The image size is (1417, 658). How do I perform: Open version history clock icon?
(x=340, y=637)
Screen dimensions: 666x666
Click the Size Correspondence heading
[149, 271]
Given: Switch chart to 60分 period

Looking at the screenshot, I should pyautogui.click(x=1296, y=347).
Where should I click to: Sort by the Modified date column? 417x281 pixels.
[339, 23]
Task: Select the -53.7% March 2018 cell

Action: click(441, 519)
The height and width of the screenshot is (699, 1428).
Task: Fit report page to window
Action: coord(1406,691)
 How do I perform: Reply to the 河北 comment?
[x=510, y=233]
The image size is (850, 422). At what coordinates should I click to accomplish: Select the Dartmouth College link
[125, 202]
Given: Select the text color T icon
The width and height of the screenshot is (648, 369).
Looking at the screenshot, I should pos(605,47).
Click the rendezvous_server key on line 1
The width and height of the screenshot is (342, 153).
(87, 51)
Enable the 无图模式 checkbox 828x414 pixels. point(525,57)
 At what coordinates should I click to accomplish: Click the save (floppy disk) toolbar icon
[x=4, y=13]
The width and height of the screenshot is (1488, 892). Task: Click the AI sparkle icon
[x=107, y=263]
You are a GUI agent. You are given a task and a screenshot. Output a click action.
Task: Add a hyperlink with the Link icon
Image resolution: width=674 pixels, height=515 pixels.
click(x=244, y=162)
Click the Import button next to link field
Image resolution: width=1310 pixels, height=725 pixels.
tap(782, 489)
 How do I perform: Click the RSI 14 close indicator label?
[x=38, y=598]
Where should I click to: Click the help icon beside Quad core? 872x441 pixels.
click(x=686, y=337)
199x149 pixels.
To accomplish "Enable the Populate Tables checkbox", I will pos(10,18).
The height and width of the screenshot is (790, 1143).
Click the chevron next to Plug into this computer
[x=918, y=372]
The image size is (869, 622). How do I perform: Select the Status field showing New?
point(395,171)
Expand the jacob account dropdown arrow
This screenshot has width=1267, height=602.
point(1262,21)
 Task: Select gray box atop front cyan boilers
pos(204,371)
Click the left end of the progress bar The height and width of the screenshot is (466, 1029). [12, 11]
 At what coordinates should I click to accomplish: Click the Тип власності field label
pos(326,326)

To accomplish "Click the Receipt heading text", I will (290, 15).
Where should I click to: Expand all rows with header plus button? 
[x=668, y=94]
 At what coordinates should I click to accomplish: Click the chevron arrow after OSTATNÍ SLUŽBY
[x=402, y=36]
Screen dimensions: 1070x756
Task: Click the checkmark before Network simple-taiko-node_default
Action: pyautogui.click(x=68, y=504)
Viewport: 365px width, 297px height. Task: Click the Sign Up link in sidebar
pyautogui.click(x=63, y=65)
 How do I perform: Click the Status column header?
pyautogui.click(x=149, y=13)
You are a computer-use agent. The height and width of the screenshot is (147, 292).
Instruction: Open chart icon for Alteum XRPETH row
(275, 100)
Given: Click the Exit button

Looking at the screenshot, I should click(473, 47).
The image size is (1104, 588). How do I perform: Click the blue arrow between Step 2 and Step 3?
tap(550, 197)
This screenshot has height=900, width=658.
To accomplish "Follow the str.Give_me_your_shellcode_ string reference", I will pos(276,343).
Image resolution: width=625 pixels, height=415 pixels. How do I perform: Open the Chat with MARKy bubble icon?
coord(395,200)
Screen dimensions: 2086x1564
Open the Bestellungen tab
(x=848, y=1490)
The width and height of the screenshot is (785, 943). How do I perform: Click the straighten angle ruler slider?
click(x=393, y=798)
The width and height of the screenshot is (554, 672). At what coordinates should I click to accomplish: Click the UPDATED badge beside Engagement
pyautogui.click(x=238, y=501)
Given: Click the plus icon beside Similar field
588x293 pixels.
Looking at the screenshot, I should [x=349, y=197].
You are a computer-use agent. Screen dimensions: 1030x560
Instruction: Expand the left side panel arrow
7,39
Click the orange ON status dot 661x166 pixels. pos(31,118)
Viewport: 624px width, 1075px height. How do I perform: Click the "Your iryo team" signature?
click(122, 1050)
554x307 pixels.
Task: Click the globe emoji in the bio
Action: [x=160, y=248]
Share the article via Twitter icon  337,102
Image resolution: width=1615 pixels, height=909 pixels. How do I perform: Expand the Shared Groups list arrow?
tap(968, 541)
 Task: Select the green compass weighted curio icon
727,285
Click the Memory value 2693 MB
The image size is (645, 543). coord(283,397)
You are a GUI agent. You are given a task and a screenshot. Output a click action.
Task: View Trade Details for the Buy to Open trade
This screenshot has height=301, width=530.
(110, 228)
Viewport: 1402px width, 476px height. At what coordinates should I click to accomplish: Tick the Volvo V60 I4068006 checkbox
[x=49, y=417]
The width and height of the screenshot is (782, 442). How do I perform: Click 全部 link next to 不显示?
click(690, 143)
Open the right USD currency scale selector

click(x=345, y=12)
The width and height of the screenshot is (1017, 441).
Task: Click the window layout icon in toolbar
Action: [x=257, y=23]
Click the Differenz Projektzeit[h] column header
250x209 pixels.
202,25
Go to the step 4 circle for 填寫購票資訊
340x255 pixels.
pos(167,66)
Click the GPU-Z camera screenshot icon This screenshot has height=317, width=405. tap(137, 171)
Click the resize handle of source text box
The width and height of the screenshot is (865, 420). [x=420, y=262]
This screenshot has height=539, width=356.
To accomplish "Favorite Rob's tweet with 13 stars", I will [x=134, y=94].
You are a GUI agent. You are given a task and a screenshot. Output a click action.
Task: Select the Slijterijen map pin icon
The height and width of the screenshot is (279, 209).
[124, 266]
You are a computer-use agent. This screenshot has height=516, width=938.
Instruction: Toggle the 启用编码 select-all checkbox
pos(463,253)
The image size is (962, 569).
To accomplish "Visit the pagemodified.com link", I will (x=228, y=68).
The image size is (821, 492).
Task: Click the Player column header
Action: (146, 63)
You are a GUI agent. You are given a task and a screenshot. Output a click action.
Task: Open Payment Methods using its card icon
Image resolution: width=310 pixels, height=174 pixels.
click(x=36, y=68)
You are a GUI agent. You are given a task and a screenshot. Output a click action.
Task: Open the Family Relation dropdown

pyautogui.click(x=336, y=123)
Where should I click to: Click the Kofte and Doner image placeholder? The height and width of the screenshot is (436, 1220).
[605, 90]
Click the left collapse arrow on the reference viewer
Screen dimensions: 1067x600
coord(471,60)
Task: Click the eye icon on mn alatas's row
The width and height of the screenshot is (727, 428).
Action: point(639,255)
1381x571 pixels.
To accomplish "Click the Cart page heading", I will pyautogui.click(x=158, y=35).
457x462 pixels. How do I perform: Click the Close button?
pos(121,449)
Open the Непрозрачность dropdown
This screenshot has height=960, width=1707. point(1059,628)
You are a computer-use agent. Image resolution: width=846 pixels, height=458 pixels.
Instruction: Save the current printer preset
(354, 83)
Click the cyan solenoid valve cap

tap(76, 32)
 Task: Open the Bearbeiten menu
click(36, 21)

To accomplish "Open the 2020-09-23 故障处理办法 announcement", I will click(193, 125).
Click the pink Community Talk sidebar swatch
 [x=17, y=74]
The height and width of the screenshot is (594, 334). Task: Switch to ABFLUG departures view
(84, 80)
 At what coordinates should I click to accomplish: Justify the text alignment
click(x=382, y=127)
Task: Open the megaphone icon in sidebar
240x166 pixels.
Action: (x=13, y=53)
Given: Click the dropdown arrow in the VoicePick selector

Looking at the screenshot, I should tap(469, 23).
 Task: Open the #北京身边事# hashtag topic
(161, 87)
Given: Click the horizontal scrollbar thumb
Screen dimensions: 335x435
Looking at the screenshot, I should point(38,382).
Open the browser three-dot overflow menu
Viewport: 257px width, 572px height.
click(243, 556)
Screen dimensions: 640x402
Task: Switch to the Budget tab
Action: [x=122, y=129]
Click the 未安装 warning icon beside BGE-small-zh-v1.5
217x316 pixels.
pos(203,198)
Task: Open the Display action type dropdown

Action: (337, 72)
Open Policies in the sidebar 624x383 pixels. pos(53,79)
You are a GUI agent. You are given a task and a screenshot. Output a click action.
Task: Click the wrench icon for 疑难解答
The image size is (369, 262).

(Work instructions): Extract all lines from the data in which "Enable" is found.

(Task output):
Enable the 无图模式 checkbox 828x414 pixels. point(525,57)
To accomplish "Enable the Populate Tables checkbox", I will pos(10,18).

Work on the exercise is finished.